La barra de Juan

Bernardo Tobar
Quito, Ecuador

Es un lugar a medio camino entre un café donde intercambiar secretos y un bar donde guardarlos, y a medio camino también entre la sobremesa tardía e inofensiva de una tasa humeante con bizcochos y el abreboca nocturno, ese momento detenido en el tiempo, inmune a las rutinas, donde nada es más importante que la visión contemplativa.

La barra no es solo un mostrador y dispensador de espirituosos; es la columna vertebral e identidad del boliche, su punto neurálgico, la síntesis de su propuesta. Porque toda barra propone algo, aún sin proponérselo. Algunas se organizan y decoran en torno a las botellas y suelen atraer a clientes que gustan abrazar una marca, un adminículo vistoso, un cóctel de afiche, un símbolo más que un momento; otras se planifican en torno a los clientes y sus necesidades de conjurar la soledad, degenerando hacia la medianoche en salas de alterne.

Pero las mejores, como la de Juan, se diseñan como una pasarela para el desfile de las ideas, para estimularlas y hacerlas fluir. Por eso en esta barra, la de Juan, son las conversaciones las que iluminan la penumbra del abovedado y, por alguna misteriosa e inexplicable energía, los comentarios sueltos de aquí y allá, las cuñas hilarantes e inconexas, los duelos dialécticos, los análisis de quienes se toman muy en serio a sí mismos, las genialidades de quienes no toman en serio a nadie y hasta la percusión de copas parecen sincronizados por un hilo sinfónico, entremezclados en un runrún melodioso, la prueba fonética de que el caos puede producir armonía.

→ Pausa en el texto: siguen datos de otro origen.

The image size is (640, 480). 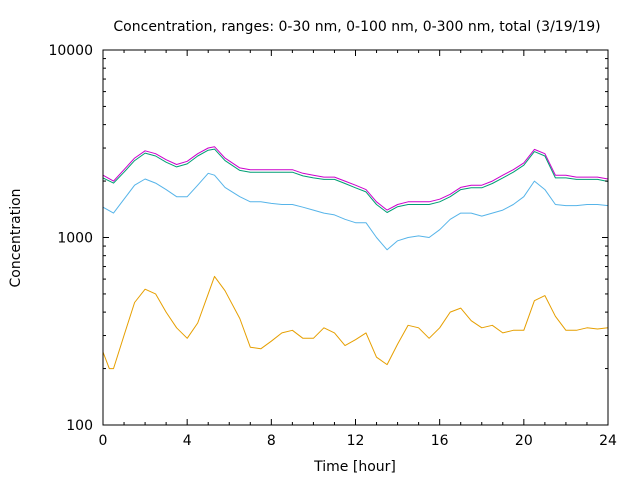 I want to click on x-tick-label: 4, so click(x=188, y=441). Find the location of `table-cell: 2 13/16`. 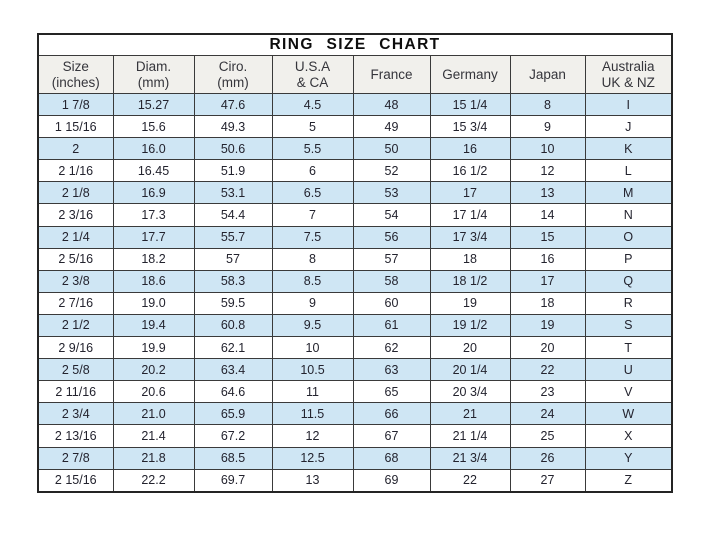

table-cell: 2 13/16 is located at coordinates (76, 436).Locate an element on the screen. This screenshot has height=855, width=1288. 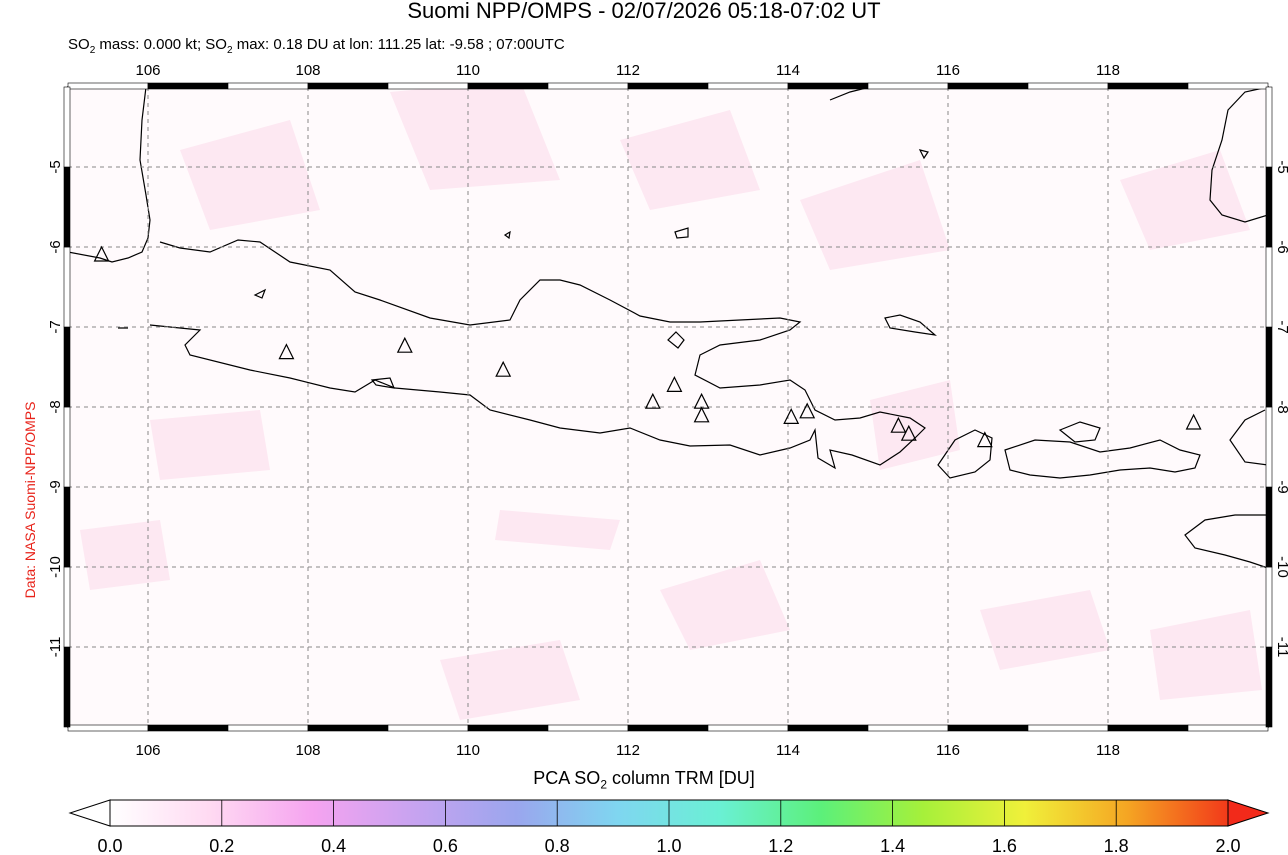
lon-tick-label-top: 116 is located at coordinates (948, 70).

En barras como esta solía discutir Hemingway con su editor el título de su próxima novela; y se juntaba la cuadrilla de Manolete para recordar la cornada fatal de Islero, que puso punto final a la poesía taurina que el diestro cordobés escribía con su muleta. En esta barra, la de mis líneas, se veía con frecuencia a ese compadrito, vestido con traje de época y como perdido en alguna, que presumía de conocer a todo el mundo y no dudaba en compartir una anécdota para demostrarlo. Así se va enterando medio mundo de la vida y milagros -casi siempre ficticios- de la otra mitad.

La barra es sin duda el lugar más eficiente para ordenar sin aspavientos, entretenerse con los prodigios circenses del barman y usurparle alguna confesión ajena; la desventaja es que casi todo ocurre a las espaldas, de modo que aquella pequeña mesa en una esquina de poca circulación, junto al ventanuco desvencijado que se abre hacia el patio interior de este recinto colonial, ofrece lo mejor de un palco exclusivo para presenciar ese espontáneo y fugaz teatro de la vida, sin hacer necesariamente parte de la comparsa. Basta una mirada para percatarse del guión que se trae cada personaje y el papel que espera interpretar. Lo mejor siempre resulta toparse con quien logra interpretarse a sí mismo con naturalidad.

Desde esa mesita esquinera, de momento tan imaginaria como el bar en que se encuentra, imagino que algún fulano de nombre Juan o cómo quiera llamarse se decide a abrir un boliche semejante donde bajarse por un momento del tren de vida para verlo pasar, sin apuro por llegar a ninguna parte.

* El texto de Bernardo Tobar ha sido publicado originalmente en el diario HOY.